En estos momentos daría lo que fuera por saber cantar, siempre he creído que si sabes cantar no se te puede romper el corazón, porque a través de la voz puedes convertir el dolor en belleza. Pero yo no se cantar y por eso escribo, que tampoco se hacerlo, pero me ayuda a devolver el sentimiento a su estado genuino.
Cuando me llegó la noticia no podía creerlo, no quería, imposible, tu no. En las horas que han ido pasando desde entonces, alucina, sabes qué es lo que por encima de todo me ha resonado dentro? tu risa, también tu voz cálida, pero sobre todo tu risa, esa risa que recorría toda la expresión de tu cara hasta estallar en tu mirada. Y es cuando me doy cuenta de que no volveré a oirla fuera, ya sólo dentro, es cuando se me parte el alma.
Nos conocimos un fin de semana de carambola, casi recién salida de mi cursillo de iniciación a la escalada... cuando era casi una cría. Había quedado con un compañero del curso para ir a trepar y allí estaba, esperando en una boca de metro, entonces no había móviles y sólo unos pocos afortunados tenían coche, cuando paró un ibiza blanco y por las ventanillas salieron dos caretos con una sonrisa de oreja a oreja que yo no conocía de nada.. que venimos a buscarte, que tu compi no puede venir. Eran Luis y Martín. Después de un microinstante de desconcierto salté al coche y pregunté: a dónde vamos? a Galayos.
Aquellos fueron algunos de los días más felices de mi vida, y fueron sólo el principio. A ese le siguieron cientos de fines de semana cada cual mejor.
En aquella época el fin de semana no era sábado y domingo, era un portal a otra dimensión en la que el tiempo no existía, todo era un rotundo ahora.
Daba igual si trotábamos por la Pedriza inspeccionando rincones nuevos o conocidos, o si era por Galayos, o en el Peñón de Ifach o en Montanejos o en Contreras..., daba igual porque éramos pequeños bichillos navegando en un océano de bosque y roca, o de roca y piedras, pero siempre siempre la risa estaba presente, la risa, la curiosidad, la emoción.. plenitud. La escalada no era un deporte, ni siquiera un estilo de vida, solo era un juego, y ese juego compartido era la razón de vivir.
Contigo me hice como escaladora, y en algunos aspectos, algunos de los buenos, como persona, si es que esta división tiene sentido.

### POR HACER
1. Según el texto sobre la escalada, ¿quiénes iban en el ibiza blanco que paró junto a la boca de metro?
2. Por favor, sigue escribiendo el texto sobre la escalada a partir de su última oración.

### MATERIAL DADO
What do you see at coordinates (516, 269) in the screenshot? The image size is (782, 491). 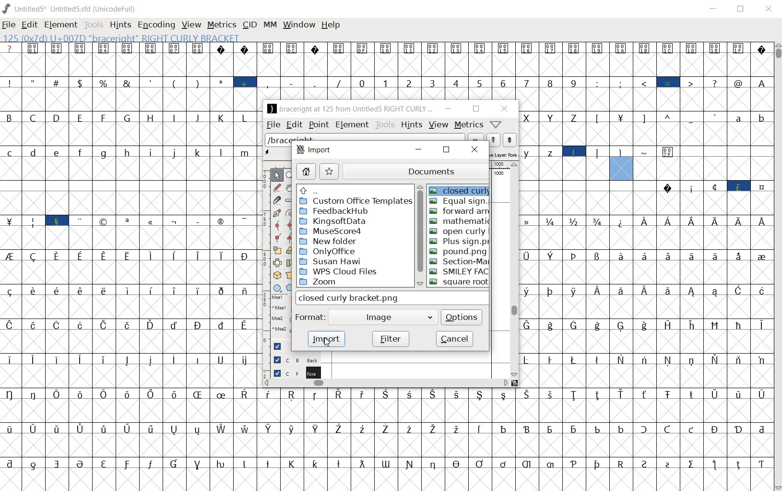 I see `scrollbar` at bounding box center [516, 269].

### LAS RESPUESTAS
1. Luis y Martín.

2.
En todo ese tiempo que escalamos juntos nunca supe qué grado hacía, ni siquiera que ese concepto existiera, no había números, al menos para mí. Sólo líneas, unas mejores y otras no tanto, pero siempre buenas porque tú eras un gourmet de la roca. Líneas, agujas, paredes, unas más fáciles y otras más difíciles, y si eran más difíciles pues apretábamos más o nos agarrábamos a la cinta, o pisábamos el clavo y ya está.
Aún así a veces cuando no podía subir y me enrabietaba, tu eras el único que sabía neutralizar de forma natural mis salidas de ego sin enredarte con ellas, tan solo te daban risa, una risa franca, un poco socarrona y muy amorosa. Sin enfadarte, sin preocuparte y sin condescendencias, simplemente se volvían absurdas ante tu risa y se desvanecían como humo en el viento.
A lo largo de la vida nunca he confiado en un Maestro, o soy muy cabezota o no me lo he encontrado, que para el caso es igual. Pero sí ha habido personas que han sido hitos, balizas en medio de la nieve, la niebla y la ventisca, que me han ayudado a encontrar el camino. Tú has sido una de las más importantes.
Da igual que hayamos pasado largas temporadas sin vernos, siempre nos hemos tenido presente, con saber que el otro estaba bien, que era feliz, todo estaba en orden. Y cuando nos veíamos de nuevo era como si tan solo hubiera pasado un día.
Para mi eras luz en este mundo que a veces se me antoja sórdido y sin alma. Y ahora se queda un poco más oscuro. Doy gracias a la vida por haberte conocido y por todos los momentos compartidos, a pesar de la tristeza que me aprieta la garganta y el pecho.
Hasta siempre mi precioso amigo.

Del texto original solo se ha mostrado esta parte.